▶ _DOCUMENT SOURCE_:
La psychologue Virginie Corsini fait le constat suivant au sujet des enfants. Elle souligne qu’ils « ne supportent plus les frustrations ou déceptions et, ne sachant pas gérer ces sentiments, ils se laissent déborder et explosent. » Elle insiste également sur le fait qu’un enfant a besoin de limites pour se construire.  

Le comportement des adolescents est pointé du doigt en ce moment. En tant que professionnelle, qu'est ce qui explique cela ?
D'abord, l'éducation d'un enfant commence à la maison. Il est de la responsabilité des parents non seulement d'apprendre les bonnes manières à leurs progénitures, mais aussi de leur apprendre à gérer leurs colères et leurs frustrations. On peut apprendre par exemple à exprimer sa colère avec des mots plutôt qu'avec les coups. 

Deuxièmement, le système scolaire tel qu'il est conçu n'est pas un espace où les adolescents peuvent s'exprimer non plus.  Ils ne sont là que pour ingurgiter du savoir et le répéter par cœur. Tant que le cursus scolaire n'intègre pas de développement holistique des enfants, ceux-ci se sentiront frustrés dans un système où ils n'ont que si peu la parole. 

Y a-t-il un lien avec la technologie ?

▶ _CONSIGNES_:
**1.** Recopiez le passage de l'entretien avec la psychologue compris entre « Deuxièmement, le système » et « la technologie ? », ces deux bornes incluses.
**2.** Citez tous les sentiments négatifs nommés dans l'entretien avec la psychologue.

▶ _DONNÉES FOURNIES_:
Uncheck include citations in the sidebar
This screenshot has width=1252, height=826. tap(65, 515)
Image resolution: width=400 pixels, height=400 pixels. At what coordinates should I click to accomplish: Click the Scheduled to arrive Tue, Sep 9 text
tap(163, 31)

▶ _RÉPONSES_:
**1.**
Deuxièmement, le système scolaire tel qu'il est conçu n'est pas un espace où les adolescents peuvent s'exprimer non plus.  Ils ne sont là que pour ingurgiter du savoir et le répéter par cœur. Tant que le cursus scolaire n'intègre pas de développement holistique des enfants, ceux-ci se sentiront frustrés dans un système où ils n'ont que si peu la parole. 

Y a-t-il un lien avec la technologie ?

**2.** Les frustrations, les déceptions, la colère.